• [Request]
Copy out the material below, swapping every "screenshot" for "screen capture" and leaving everything else as it is.

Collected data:
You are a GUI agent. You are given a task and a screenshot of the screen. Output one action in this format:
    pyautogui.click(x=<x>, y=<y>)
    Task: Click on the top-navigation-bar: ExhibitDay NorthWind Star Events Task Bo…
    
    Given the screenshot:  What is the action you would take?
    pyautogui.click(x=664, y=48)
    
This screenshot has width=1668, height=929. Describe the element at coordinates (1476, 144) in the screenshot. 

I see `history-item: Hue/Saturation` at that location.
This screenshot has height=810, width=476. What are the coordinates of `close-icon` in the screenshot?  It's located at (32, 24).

• [Answer to this exercise]
You are a GUI agent. You are given a task and a screen capture of the screen. Output one action in this format:
    pyautogui.click(x=<x>, y=<y>)
    Task: Click on the top-navigation-bar: ExhibitDay NorthWind Star Events Task Bo…
    
    Given the screen capture:  What is the action you would take?
    pyautogui.click(x=664, y=48)
    
This screen capture has width=1668, height=929. Describe the element at coordinates (1476, 144) in the screen capture. 

I see `history-item: Hue/Saturation` at that location.
This screen capture has height=810, width=476. What are the coordinates of `close-icon` in the screen capture?  It's located at (32, 24).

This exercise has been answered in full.